Temporal asymptotics for fractional parabolic Anderson model

In this paper, we consider fractional parabolic equation of the form $ \frac{\partial u}{\partial t}=-(-\Delta)^{\frac{\alpha}{2}}u+u\dot W(t,x)$, where $-(-\Delta)^{\frac{\alpha}{2}}$ with $\alpha\in(0,2]$ is a fractional Laplacian and $\dot W$ is a Gaussian noise colored in space and time. The precise moment Lyapunov exponents for the Stratonovich solution and the Skorohod solution are obtained by using a variational inequality and a Feynman-Kac type large deviation result for space-time Hamiltonians driven by $\alpha$-stable process.
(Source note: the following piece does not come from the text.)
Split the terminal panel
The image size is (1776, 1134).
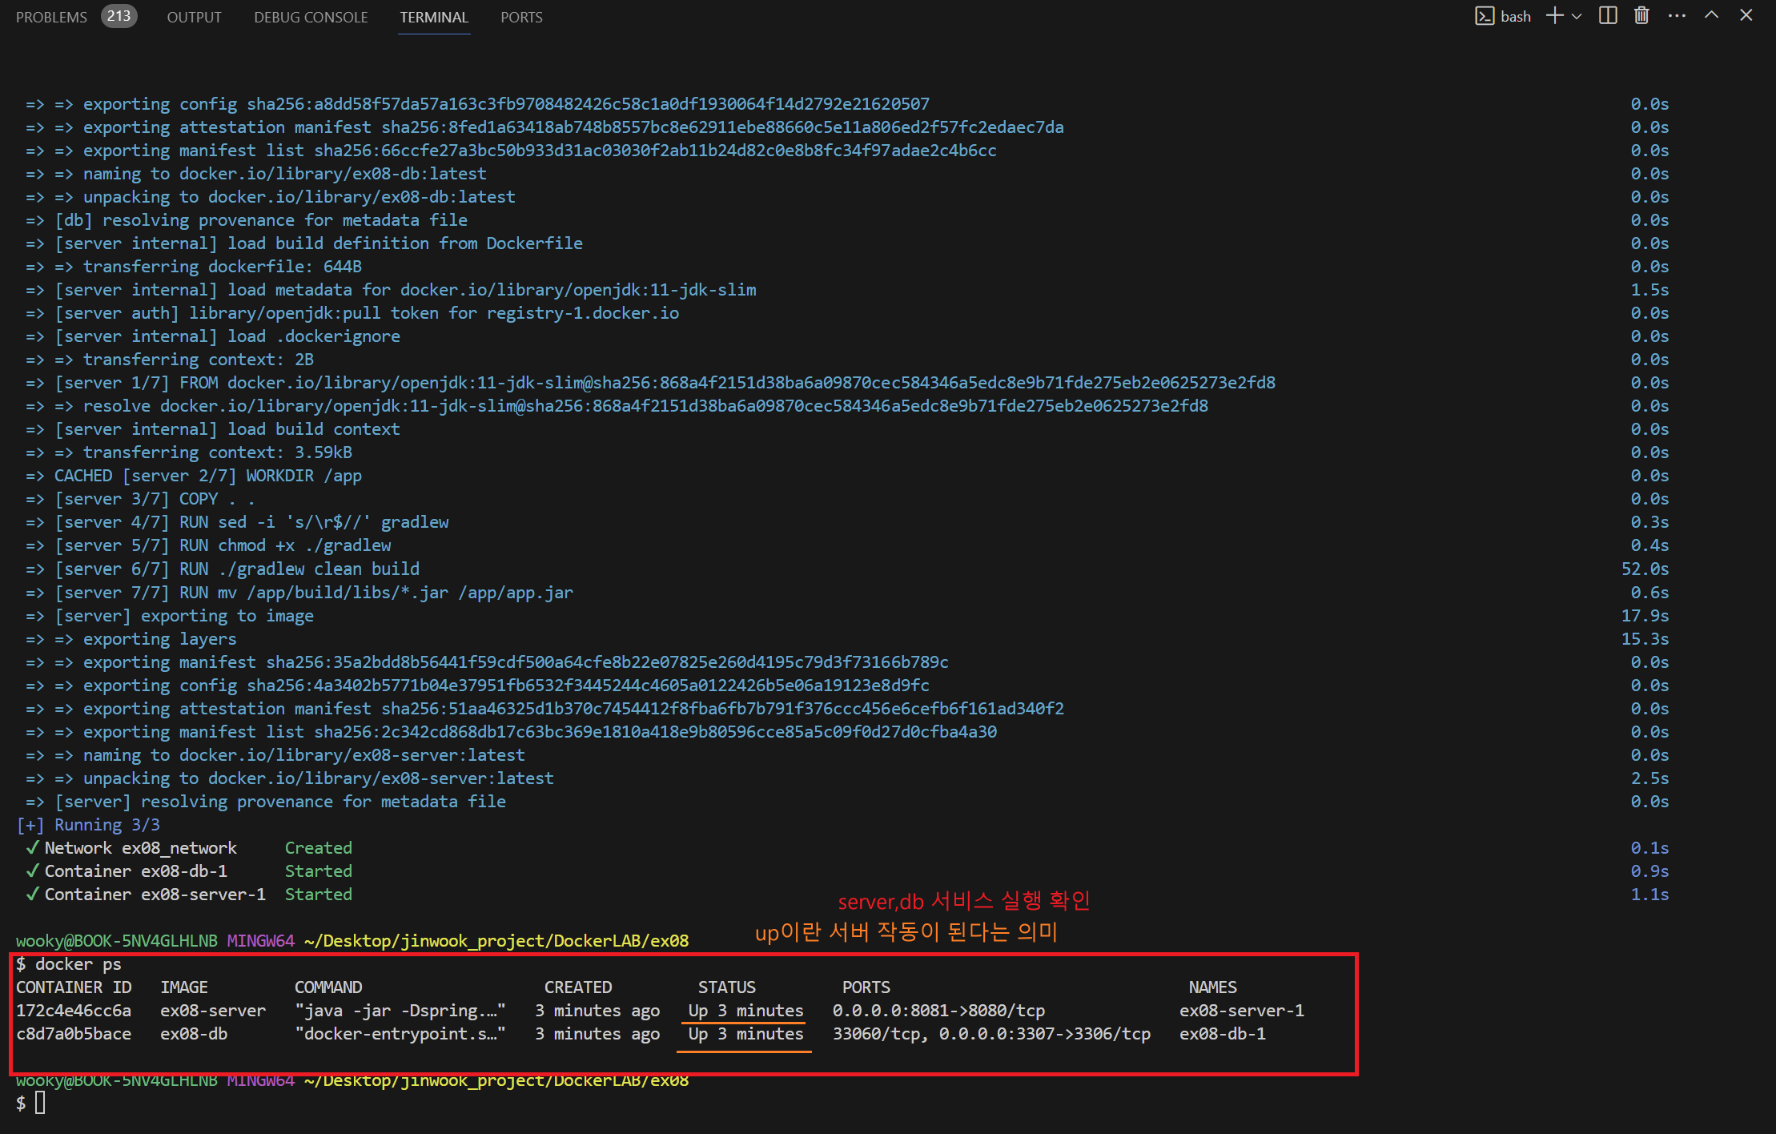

As a byproduct, we obtain the critical values for $\theta$ and $\eta$ such that $\mathbb{E}\exp\left(\theta\left(\int_0^1 \int_0^1 |r-s|^{-\beta_0}\gamma(X_r-X_s)drds\right)^\eta\right)$ is finite, where $X$ is $d$-dimensional symmetric $\alpha$-stable process and $\gamma(x)$ is $|x|^{-\beta}$ or $\prod_{j=1}^d|x_j|^{-\beta_j}$.